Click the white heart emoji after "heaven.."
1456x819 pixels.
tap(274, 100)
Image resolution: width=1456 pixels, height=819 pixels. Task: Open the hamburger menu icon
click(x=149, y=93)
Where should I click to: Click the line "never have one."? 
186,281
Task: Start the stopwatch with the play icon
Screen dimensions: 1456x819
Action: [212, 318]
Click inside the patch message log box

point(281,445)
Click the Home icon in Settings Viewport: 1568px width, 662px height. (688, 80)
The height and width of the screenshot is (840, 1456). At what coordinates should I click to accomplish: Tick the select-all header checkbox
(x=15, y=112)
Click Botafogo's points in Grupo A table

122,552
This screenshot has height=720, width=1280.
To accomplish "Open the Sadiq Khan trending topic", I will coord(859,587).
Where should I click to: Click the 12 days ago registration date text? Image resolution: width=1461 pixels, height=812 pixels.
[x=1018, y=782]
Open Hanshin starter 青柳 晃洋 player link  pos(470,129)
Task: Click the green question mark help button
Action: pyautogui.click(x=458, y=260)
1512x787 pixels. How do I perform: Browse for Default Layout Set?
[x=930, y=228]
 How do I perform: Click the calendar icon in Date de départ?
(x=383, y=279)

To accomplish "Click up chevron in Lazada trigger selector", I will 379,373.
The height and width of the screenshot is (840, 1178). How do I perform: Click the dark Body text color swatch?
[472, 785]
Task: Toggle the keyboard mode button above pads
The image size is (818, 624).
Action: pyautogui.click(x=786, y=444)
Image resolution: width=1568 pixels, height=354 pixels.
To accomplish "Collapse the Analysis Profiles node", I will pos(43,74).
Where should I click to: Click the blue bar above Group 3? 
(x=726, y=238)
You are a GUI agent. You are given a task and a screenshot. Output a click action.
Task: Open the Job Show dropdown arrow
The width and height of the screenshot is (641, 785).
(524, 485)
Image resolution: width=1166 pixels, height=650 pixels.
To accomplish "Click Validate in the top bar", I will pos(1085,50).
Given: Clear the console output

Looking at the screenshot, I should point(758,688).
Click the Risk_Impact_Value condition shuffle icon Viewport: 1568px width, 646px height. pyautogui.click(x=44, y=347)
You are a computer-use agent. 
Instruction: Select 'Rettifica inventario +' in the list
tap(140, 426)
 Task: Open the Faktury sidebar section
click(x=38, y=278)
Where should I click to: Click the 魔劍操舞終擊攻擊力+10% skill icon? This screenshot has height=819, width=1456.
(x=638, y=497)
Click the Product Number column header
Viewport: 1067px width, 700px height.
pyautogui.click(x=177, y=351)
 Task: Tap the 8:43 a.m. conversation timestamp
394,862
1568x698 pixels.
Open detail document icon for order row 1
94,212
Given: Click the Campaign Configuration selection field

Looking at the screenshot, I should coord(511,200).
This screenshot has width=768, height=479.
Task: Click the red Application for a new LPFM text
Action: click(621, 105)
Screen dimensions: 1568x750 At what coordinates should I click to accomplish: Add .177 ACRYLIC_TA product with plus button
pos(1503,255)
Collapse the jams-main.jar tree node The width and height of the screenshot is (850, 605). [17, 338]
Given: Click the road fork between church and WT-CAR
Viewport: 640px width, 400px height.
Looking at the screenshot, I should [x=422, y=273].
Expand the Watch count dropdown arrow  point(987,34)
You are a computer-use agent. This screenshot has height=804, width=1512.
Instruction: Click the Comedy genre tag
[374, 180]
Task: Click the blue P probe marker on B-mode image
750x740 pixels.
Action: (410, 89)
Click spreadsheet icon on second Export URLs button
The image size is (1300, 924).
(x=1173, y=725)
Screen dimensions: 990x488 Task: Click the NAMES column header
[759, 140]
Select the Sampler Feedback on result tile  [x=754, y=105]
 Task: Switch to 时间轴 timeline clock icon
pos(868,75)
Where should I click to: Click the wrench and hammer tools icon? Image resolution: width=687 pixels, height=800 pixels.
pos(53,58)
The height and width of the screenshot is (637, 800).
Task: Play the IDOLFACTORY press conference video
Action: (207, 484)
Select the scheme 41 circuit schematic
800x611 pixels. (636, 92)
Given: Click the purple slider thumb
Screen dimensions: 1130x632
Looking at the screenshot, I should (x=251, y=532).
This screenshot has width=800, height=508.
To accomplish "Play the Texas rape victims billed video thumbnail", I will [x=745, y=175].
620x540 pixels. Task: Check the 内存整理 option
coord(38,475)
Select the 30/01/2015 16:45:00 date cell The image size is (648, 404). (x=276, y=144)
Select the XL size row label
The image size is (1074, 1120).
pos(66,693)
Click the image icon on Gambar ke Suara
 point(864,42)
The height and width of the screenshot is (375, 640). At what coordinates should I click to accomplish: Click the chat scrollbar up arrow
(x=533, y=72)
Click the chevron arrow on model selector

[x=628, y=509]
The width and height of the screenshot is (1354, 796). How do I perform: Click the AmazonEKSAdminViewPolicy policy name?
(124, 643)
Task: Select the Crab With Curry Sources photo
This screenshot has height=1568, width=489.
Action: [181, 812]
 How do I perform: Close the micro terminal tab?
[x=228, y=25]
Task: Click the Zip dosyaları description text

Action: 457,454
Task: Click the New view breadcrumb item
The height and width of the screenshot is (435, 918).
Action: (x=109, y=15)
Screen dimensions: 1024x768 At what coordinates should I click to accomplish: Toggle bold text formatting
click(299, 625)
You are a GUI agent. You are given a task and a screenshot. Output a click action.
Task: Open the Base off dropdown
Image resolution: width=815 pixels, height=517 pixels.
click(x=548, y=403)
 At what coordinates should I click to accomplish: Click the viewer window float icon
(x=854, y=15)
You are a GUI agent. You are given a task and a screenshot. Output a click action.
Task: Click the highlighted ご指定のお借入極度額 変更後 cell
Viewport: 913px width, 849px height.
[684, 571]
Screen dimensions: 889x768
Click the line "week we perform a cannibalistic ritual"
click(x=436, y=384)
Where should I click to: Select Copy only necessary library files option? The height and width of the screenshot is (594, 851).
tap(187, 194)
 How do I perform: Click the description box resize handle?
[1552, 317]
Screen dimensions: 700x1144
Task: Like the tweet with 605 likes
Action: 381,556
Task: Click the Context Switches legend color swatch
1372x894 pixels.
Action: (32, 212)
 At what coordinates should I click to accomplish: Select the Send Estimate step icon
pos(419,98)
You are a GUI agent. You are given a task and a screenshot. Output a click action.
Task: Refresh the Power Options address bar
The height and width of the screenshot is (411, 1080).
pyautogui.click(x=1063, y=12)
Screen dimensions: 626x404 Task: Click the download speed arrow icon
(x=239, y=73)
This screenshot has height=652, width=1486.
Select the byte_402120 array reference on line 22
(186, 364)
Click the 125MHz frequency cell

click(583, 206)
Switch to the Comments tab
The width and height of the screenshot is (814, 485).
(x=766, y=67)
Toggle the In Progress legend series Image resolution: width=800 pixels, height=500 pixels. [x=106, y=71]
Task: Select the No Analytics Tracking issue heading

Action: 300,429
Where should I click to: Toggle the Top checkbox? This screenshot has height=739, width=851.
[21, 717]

_____

### YOUR OBJECTIVE
Take the lines from the first line of the listing to the line containing "Click the Home". Please print them exactly, ends included, with nothing else.

### EXERCISE RESULT
Click the white heart emoji after "heaven.."
1456x819 pixels.
tap(274, 100)
Image resolution: width=1456 pixels, height=819 pixels. Task: Open the hamburger menu icon
click(x=149, y=93)
Where should I click to: Click the line "never have one."? 
186,281
Task: Start the stopwatch with the play icon
Screen dimensions: 1456x819
Action: [212, 318]
Click inside the patch message log box

point(281,445)
Click the Home icon in Settings Viewport: 1568px width, 662px height. (688, 80)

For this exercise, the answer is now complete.